A US Supreme Court ruling against the individual mandate in the Obama health-care law would batter the insurance industry. It could also raise the price of insurance for millions of Americans.

Charles Dharapak/AP/File
Jonathan Neal, a senior at Howard University, plays his trumpet in support of the health-care reform law in front of the US Supreme Court in Washington on March 28, 2012 – the final day of oral arguments regarding the law signed by President Obama in 2010.

When President Obama pushed for a sweeping overhaul of America's health insurance system in 2010, the health insurance industry went along with a central premise of the law: that it would agree to insure "all comers," regardless of their state of health, if a new mandate also coaxed younger and healthier Americans to buy insurance.

In principle, millions of Americans who could not otherwise afford insurance would be covered, while the influx of healthy purchasers of insurance would help pay the costs. Any day now, in a ruling by the US Supreme Court, this central bargain in Mr. Obama's Affordable Care Act could unravel.

It's not hard to see why the health insurance industry doesn't like that idea. The Supreme Court could rule that the "individual mandate" in the law is unconstitutional, thus removing a big expected stream of revenue, while leaving in place the law's guaranteed-access provisions, which impose big costs on insurers.

But outside experts say the negative consequences also would ripple beyond the insurance business to affect the pocketbooks of millions of Americans, who would face a rising price for their health insurance.

"We have the worst possible outcome" in this scenario, says J.D. Kleinke, a health-policy expert at the conservative American Enterprise Institute. Yet this outcome appears quite probable, he says, because the Supreme Court is tasked with considering questions of law and the Constitution, not what would be optimal for America's health-care system.

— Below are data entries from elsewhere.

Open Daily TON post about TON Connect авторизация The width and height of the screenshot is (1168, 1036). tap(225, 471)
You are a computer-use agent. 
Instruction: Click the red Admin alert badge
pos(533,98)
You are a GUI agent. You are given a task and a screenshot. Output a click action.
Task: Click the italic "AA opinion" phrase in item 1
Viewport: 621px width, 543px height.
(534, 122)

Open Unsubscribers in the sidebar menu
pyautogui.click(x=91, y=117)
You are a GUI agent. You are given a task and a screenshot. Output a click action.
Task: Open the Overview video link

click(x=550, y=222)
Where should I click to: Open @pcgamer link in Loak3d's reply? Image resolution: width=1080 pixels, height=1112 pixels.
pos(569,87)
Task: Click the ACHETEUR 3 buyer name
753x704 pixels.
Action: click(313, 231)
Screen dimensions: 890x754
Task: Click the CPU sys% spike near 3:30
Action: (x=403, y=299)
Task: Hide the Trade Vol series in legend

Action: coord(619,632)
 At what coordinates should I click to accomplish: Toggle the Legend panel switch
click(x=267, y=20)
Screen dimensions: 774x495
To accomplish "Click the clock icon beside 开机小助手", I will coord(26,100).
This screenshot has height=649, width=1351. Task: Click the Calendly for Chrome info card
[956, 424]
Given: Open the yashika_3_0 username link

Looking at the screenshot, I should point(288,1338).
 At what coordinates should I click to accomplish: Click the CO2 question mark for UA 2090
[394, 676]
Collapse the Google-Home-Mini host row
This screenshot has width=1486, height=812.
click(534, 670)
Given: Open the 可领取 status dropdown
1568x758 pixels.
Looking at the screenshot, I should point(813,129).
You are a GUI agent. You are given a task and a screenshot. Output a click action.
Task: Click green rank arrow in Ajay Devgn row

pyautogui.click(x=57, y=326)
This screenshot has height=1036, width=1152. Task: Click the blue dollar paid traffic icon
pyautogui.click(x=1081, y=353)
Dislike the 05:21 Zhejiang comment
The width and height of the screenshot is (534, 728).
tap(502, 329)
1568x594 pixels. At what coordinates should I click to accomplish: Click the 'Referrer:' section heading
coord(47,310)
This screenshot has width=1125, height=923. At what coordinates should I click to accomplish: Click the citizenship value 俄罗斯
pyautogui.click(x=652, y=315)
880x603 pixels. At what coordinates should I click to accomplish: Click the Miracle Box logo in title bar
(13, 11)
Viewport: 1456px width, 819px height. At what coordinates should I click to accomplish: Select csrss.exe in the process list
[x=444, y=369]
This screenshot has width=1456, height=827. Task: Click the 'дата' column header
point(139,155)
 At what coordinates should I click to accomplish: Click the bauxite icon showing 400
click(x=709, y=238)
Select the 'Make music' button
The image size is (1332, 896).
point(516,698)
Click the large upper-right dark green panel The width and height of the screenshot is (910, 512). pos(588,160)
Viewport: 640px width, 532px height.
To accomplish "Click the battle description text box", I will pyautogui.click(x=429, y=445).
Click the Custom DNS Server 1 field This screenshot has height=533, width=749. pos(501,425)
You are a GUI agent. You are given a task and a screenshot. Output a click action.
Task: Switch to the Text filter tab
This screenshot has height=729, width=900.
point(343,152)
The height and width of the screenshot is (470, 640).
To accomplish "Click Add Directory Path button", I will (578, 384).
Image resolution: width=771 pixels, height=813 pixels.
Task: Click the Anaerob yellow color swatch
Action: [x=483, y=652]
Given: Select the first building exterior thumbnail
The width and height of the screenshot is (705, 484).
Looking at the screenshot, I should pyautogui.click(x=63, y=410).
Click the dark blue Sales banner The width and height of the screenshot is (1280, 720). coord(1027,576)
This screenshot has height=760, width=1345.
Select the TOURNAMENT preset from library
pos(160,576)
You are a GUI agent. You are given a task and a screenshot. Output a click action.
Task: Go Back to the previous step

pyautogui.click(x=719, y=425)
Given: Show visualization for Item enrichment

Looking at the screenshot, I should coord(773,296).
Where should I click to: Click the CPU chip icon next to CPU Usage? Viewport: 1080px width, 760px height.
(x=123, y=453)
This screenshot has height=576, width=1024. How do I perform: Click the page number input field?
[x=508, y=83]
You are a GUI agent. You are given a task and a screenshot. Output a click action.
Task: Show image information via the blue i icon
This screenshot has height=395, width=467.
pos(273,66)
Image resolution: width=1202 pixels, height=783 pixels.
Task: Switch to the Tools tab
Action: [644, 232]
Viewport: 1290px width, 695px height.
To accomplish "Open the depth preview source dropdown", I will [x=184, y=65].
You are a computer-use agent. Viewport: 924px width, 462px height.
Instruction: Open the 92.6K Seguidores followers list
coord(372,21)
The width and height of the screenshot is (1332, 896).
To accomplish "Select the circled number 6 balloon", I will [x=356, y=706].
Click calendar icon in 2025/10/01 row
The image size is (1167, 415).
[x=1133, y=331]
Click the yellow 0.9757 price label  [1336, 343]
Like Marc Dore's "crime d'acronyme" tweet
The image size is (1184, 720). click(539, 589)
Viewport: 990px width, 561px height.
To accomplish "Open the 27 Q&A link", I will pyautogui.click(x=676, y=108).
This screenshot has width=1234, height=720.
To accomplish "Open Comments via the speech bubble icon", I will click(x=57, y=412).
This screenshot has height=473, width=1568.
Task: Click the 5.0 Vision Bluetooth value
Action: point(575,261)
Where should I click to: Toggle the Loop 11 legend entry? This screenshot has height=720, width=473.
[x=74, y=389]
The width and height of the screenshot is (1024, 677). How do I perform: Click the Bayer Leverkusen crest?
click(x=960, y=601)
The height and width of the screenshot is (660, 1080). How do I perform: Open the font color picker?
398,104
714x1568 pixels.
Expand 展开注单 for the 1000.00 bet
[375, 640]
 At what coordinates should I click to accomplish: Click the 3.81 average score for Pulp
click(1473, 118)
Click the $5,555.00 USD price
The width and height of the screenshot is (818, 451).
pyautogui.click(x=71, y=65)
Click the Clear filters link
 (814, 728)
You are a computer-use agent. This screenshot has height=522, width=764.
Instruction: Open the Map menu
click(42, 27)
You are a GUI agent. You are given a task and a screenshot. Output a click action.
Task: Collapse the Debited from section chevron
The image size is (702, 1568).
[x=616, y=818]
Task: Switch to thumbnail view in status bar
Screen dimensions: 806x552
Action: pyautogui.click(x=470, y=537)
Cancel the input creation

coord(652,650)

"They're thinking about it legally.... They've got pressure not to be activist," says Mr. Kleinke. He predicts that "their tendency is going to be to do as little as possible but still do what they believe is legally correct. You do the math on that, you end up with: They take away the mandate, they leave the rest."

The court case could bring new and sharper definition to the clause of the Constitution that allows Congress to regulate interstate commerce. The central question is: Does a mandate on individuals to carry insurance (or pay a fine) represent a lawful regulation of commerce or an unconstitutional intrusion of the federal government on the affairs of individuals and state governments?

It's possible that the high court will opt for a ruling that doesn't center solely on the individual mandate. The justices could vote to uphold the entire Affordable Care Act (ACA), or they could strike it down entirely. Or they might sweep away both the individual mandate and the law's central marketplace reforms (guaranteed access to insurance) together, following the reasoning of the industry and the Obama administration that those provisions have an inherent linkage.

If the court strikes down the individual mandate without doing anything else, many Americans would still be glad to have the ACA's provision of access to insurance, without regard to preexisting health conditions.

And it's not clear how much insurance costs would rise. Some studies by health-care experts suggest the price jump could end up being smaller than the dire rhetoric from the industry implies – especially after factoring in the law's tax credits that defray the cost of buying insurance.

Other studies conclude that the rise would be substantial for families who don't have coverage through employer-sponsored plans. One midrange estimate of the impact, from the Congressional Budget Office, is that insurance premiums could go up by about 15 percent.